Übersetzer und Fußballer

Was haben freiberufliche Übersetzer:innen mit Fußballer gemeinsam?

Der Übersetzer (*) – womit hier stets der freiberuflich tätige Mensch, gleich welchen Geschlechts, gemeint ist – benötigt morgens einen Anstoß (le coup d’envoi(**)), meist in Form von Kaffee. Er kommt nach dem Anpfiff (le coup de sifflet d’envoi)  in der Regel nur langsam ins Spiel (le jeu, le match) und braucht Freiräume (la marge de manœuvre). Er checkt die Lage und wägt bei jeder Anfrage ab, ob er den Ball (le  ballon) abwehrt (parer) oder annimmt (contrôler, prendre le ballon).

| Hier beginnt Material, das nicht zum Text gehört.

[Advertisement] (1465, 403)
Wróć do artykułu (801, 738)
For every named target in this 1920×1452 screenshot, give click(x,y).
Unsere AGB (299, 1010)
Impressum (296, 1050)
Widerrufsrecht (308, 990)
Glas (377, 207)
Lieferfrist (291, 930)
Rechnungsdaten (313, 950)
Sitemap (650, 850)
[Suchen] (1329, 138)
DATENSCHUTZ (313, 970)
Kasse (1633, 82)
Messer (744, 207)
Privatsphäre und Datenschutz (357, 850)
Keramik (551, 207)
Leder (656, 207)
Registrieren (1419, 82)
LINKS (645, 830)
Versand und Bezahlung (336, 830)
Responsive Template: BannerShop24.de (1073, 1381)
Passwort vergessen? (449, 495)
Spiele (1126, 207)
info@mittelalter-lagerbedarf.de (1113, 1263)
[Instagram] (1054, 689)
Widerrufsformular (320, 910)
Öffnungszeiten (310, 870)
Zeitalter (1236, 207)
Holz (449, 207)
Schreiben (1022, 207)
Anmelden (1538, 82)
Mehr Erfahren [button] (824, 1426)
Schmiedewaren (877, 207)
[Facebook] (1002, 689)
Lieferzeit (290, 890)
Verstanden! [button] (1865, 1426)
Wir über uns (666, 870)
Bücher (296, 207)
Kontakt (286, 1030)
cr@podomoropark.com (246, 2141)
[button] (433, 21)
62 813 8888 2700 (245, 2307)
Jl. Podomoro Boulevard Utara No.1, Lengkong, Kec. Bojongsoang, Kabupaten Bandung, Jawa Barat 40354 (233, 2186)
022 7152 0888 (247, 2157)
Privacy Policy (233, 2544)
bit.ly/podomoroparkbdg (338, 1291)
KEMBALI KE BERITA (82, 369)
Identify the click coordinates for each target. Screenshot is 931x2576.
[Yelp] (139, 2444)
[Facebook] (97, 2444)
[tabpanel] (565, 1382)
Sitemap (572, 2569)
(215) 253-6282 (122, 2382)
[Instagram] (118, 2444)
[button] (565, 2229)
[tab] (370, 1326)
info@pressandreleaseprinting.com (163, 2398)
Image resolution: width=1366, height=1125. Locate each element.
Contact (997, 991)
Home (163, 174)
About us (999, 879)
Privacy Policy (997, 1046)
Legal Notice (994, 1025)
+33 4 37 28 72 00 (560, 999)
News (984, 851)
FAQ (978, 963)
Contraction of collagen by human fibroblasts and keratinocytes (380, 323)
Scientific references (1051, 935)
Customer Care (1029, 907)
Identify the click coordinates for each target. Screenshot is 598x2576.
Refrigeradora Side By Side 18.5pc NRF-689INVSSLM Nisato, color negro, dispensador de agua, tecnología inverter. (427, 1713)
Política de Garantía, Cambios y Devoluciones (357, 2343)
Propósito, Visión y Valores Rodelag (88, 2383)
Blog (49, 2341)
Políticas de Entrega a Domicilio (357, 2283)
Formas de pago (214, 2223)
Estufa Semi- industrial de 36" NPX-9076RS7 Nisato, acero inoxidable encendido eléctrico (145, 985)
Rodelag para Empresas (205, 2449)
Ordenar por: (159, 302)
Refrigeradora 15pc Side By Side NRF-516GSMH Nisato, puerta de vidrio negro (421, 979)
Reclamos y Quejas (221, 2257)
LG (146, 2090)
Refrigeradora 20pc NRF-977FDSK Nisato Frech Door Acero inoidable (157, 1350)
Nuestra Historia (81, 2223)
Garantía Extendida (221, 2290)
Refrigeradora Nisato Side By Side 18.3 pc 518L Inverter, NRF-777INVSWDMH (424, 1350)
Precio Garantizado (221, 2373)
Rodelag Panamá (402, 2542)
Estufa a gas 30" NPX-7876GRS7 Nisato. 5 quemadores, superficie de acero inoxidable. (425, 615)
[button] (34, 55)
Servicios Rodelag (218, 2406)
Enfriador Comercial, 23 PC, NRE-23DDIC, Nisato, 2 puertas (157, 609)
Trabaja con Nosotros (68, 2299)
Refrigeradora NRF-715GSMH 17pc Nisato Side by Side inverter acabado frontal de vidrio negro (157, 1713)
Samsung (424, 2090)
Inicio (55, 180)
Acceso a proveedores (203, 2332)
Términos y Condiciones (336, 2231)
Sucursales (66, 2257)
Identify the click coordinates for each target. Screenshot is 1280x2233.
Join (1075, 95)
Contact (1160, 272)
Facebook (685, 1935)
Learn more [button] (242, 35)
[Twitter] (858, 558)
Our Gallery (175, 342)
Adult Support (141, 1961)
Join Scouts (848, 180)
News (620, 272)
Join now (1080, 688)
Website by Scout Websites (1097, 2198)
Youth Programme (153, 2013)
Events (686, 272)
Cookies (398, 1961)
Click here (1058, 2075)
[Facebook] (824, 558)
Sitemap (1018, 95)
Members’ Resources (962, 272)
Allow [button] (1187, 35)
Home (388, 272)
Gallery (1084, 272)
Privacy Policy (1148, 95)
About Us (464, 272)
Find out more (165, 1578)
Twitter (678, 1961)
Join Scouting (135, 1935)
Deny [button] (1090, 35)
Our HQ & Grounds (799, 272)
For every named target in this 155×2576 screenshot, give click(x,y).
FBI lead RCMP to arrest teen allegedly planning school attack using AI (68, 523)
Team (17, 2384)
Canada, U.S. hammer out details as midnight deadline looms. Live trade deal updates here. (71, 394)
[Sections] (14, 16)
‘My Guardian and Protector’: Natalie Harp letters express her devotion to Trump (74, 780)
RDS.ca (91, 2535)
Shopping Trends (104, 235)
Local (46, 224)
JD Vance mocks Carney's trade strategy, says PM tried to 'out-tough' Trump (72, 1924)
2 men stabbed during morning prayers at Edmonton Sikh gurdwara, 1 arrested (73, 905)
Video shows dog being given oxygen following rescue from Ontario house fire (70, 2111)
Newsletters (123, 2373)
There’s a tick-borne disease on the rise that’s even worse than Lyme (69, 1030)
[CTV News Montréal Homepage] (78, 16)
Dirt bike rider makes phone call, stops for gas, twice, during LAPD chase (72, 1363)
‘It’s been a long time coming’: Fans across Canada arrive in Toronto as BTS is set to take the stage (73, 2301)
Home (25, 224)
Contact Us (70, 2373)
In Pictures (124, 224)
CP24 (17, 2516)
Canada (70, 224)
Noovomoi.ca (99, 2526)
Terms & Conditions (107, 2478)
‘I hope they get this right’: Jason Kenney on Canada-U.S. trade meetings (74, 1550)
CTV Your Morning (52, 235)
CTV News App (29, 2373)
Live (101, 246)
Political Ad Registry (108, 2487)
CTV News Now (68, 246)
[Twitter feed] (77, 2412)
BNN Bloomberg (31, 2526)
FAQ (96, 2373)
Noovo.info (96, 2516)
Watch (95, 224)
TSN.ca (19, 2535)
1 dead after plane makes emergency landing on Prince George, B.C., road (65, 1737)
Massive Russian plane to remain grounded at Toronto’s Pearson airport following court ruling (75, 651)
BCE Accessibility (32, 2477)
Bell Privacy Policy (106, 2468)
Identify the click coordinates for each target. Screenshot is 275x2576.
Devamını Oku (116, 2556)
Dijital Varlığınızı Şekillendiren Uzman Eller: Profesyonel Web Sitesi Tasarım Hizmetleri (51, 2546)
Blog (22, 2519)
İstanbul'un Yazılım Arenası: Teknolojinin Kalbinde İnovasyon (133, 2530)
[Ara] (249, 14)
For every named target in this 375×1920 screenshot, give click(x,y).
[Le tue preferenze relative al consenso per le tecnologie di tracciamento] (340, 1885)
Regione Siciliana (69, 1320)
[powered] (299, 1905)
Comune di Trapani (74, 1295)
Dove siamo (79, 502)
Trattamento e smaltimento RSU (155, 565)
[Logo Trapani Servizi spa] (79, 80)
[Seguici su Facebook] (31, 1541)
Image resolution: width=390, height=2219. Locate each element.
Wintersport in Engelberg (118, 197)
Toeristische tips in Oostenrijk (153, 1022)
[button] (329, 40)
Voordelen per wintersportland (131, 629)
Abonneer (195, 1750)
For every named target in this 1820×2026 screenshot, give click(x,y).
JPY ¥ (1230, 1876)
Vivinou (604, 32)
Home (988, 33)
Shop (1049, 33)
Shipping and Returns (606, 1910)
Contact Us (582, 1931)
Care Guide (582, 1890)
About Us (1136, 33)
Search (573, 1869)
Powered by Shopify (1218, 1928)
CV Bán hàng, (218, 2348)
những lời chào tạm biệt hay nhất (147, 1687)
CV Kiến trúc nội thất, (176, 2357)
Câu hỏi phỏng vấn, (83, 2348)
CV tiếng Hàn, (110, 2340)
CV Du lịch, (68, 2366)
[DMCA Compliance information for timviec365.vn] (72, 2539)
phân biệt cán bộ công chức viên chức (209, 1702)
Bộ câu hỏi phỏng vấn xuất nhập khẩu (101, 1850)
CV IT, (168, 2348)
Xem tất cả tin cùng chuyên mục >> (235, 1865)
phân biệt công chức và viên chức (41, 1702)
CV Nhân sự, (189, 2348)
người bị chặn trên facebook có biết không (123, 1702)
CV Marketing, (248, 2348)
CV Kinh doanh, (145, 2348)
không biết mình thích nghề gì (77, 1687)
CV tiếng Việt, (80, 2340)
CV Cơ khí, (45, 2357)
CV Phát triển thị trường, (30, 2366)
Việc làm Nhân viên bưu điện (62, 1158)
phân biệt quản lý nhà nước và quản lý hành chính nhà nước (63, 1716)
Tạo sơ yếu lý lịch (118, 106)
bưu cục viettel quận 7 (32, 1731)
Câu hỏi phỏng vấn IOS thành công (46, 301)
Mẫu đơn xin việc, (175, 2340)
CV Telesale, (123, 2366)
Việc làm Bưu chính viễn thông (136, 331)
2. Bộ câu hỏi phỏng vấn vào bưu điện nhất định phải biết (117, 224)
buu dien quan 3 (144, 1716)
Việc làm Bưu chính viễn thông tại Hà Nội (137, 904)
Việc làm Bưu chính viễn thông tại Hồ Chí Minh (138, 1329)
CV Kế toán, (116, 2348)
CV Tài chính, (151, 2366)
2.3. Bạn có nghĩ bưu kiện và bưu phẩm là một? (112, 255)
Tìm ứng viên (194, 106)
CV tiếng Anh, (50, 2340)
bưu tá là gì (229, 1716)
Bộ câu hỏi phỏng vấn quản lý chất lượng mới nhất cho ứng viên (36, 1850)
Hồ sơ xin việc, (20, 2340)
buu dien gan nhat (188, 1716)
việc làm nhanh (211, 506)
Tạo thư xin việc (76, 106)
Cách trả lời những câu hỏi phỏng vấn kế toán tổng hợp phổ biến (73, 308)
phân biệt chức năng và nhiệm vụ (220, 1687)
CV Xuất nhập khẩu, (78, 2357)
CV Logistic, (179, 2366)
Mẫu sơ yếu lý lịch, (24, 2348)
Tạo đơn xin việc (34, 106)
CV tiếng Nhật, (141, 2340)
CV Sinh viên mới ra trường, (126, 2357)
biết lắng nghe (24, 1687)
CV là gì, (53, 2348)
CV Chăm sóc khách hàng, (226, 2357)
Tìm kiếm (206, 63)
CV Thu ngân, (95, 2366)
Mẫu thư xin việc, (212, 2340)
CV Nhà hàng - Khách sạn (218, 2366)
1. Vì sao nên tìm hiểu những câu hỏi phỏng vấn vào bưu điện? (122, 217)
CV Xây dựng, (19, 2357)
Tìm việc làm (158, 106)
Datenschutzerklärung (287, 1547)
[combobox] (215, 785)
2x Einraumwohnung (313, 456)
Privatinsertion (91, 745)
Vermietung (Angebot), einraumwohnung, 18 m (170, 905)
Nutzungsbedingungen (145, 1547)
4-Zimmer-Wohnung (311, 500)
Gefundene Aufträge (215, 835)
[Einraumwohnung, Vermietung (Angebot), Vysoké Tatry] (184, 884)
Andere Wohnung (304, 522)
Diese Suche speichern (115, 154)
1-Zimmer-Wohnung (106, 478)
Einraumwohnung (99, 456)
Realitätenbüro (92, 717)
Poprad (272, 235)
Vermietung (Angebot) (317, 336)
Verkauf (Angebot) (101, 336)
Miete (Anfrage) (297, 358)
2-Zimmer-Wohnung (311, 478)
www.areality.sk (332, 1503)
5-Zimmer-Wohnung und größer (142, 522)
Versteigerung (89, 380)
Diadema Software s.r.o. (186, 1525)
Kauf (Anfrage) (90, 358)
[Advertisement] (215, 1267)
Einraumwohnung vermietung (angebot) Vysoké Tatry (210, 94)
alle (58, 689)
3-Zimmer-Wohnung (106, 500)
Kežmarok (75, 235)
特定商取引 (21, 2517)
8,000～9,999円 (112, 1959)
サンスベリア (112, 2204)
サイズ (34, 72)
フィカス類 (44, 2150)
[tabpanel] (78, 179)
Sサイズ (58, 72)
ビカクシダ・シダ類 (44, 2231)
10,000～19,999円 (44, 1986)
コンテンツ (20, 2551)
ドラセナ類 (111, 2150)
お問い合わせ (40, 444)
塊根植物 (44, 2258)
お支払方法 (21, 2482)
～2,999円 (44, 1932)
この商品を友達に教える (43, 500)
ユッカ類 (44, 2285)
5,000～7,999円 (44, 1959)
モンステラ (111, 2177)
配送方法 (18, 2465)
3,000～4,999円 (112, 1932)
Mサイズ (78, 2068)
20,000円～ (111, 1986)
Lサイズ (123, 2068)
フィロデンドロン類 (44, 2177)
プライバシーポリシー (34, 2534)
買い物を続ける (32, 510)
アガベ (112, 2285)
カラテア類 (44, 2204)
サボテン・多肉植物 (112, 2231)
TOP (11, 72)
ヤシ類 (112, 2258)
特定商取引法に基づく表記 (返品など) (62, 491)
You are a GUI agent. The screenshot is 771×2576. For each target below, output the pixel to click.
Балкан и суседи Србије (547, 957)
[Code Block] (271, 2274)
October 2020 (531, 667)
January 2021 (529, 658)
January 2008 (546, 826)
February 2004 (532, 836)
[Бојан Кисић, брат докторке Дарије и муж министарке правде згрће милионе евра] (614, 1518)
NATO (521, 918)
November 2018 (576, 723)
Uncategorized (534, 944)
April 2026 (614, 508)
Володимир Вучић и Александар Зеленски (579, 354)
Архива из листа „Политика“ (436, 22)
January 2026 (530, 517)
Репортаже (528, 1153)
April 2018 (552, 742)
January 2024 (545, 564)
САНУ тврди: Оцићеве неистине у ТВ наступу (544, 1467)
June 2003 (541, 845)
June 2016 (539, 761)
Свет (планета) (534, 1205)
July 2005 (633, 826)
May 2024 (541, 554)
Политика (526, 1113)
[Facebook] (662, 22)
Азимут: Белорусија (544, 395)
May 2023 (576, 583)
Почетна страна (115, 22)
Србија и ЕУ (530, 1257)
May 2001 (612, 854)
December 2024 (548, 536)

So manches Angebot von zweifelhaften Agenturen empfindet er als Angriff (l’attaque). Meist ignoriert er diesen und spielt den Ball ins Aus (en touche), indem er unmittelbar die Löschtaste auf der PC-Tastatur drückt. Zuweilen fühlt er sich jedoch dazu genötigt, in die Offensive (passer à l’offensive)  zu gehen, sich mit dem Angreifer (le joueur qui attaque) einen Schlagabtausch (match orienté vers l’offensive)  zu liefern oder ihm gleich einen Platzverweis (l’expulsion, le carton rouge) zu erteilen. Aber in den allermeisten Fällen prallen (am Pfosten abprallen: rebondir sur le poteau) die Vorwürfe beim Angreifer einfach ab.

 

Die Spieldauer (la durée du match, du jeu) ist bei Übersetzern, entgegen den Gepflogenheiten beim Fußball (le football), sehr unterschiedlich und hängt stark vom Zusammenspiel (le relais, l’adéquation avec)  zwischen dem Kapitän (le capitaine), also dem Übersetzer, und der Platzqualität (la qualité du terrain de jeu) : Ist der Platz (le terrain de jeu) gut bespielbar (terrain en bon état de jeu), das heißt, hat der Verfasser des Textes für Stringenz in der Terminologie und belastbare Inhalte gesorgt, läuft es gut. Fallweise lässt die gegnerische Hälfte (l’adversaire, l’équipe adversaire), also der Kunde, dem Übersetzer nur wenig Raum (espace, marge de manœuvre) für Kreativität, dann zieht sich das Spiel bis zum Abpfiff (abpfeifen: siffler la fin du match)  wie Kaugummi.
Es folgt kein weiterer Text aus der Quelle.